In a bleak and apocalyptic future, Julia Benzoni flees the violence-saturated world of her mafia family to build a peaceful life in a No Name Town, Montana. Now, while civilization disintegrates into anarchy around her and evil men prey on the innocent, she’s pursued by an alien, whose warrior life thrusts her back into the world where might makes right and violence is the order of the day. Torn, she now has to choose between her need to distance herself from war and violence and the alien warrior who holds her heart.
“I am not a demon,” Zurian said in English.
She shrank away from him, covering her ears with trembling hands.
“The salt was supposed to stop you,” she wailed and he braced himself in case she started that shrill screaming again.
“Superstitious nonsense and salt will not keep me out.”
If he hadn’t been so angry at her insult, he might have thought the confused look on her face amusing.
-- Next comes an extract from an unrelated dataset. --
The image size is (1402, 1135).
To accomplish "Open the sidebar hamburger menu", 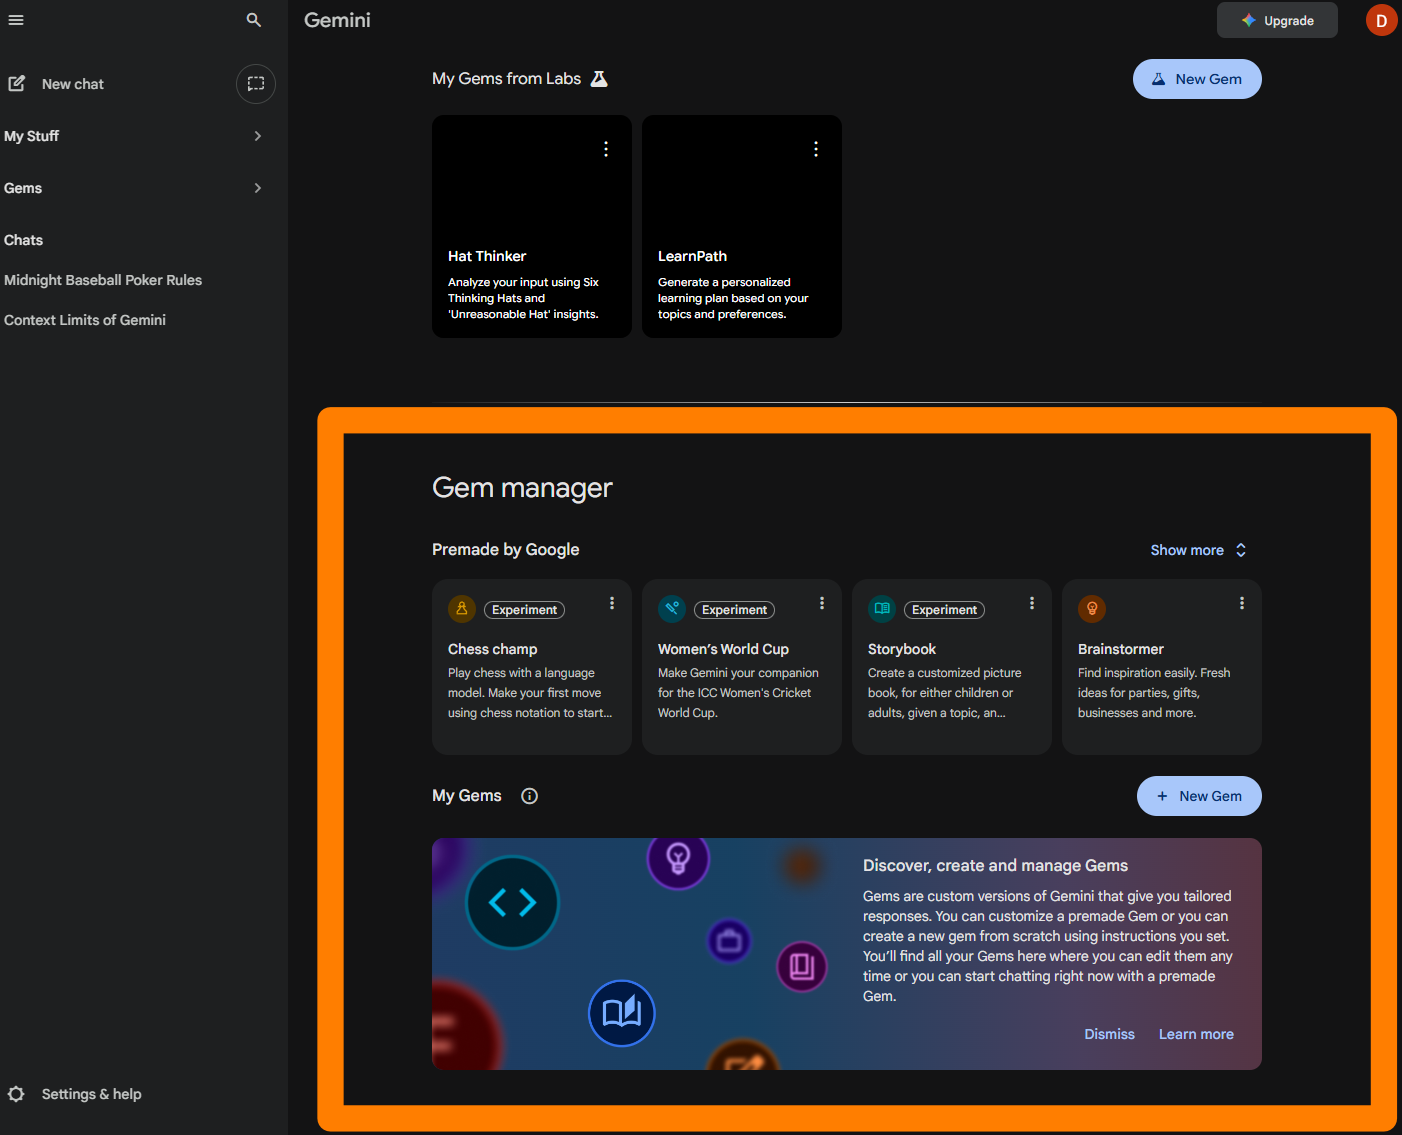I will (x=16, y=20).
When they first arrived, they’d found the human’s ugly faces difficult to read. After spending a long winter—with his leader’s breeder going everywhere she shouldn’t—and Zurian spying on the humans, he’d learned a lot.
“Okay.” She spoke in a placating manner that he did not appreciate. “I’m gone anyway,” she mumbled. She probably did not realize he had superior hearing.
“Nothing can stop me from getting to you.”
“That’s what you think,” she mumbled.
“If you run, I will follow you,” he stressed.
“A—all right, I get it.”
He could see she still did not understand. No place on this planet could hide her from him.
“Don’t you want to go back to your family? You know the demon—I mean family—that is probably missing you right now,” she said.
Again, he had to battle back the rage living inside him. “I do not have family. I am not demon.”
Julia nodded her head in agreement, in that irritating human habit his fellow warriors had picked up from his leader’s breeder.
“Uh, what exactly are you?”
“I am your warrior.”
“Is that a—”
His communicator bleeped and he was temped—for the first time since Zacar had allowed him to join his legion—to ignore his duty. He looked at her, wanting to remember her like this: her blue eyes flashing, her cheeks pink, and her toe tapping on the floor.
“I will return,” he told her and prepared to camouflage himself.
She waved him off. “Uh, really, don’t feel you have to.”
He walked up to her and pressed his forehead to hers. Her skin was cool and soft against his—so female—that, for a moment, he had to battle for control. She froze, not moving, barely breathing. Their scents mingled. He drew her sweet essence into his lungs while he stared into her eyes. Those eerie blue eyes stared up at him and he thought he could see terror reflected there. He’d always thought the human’s habit of kissing to be truly revolting but she tempted him to try it.
His communicator bleeped again.
“I will return for you. Be ready to leave for your new home when I come for you.” He stepped back and placed the pistol on the table and remembered Zacar’s advice. “I am pleased that you are nice and round.”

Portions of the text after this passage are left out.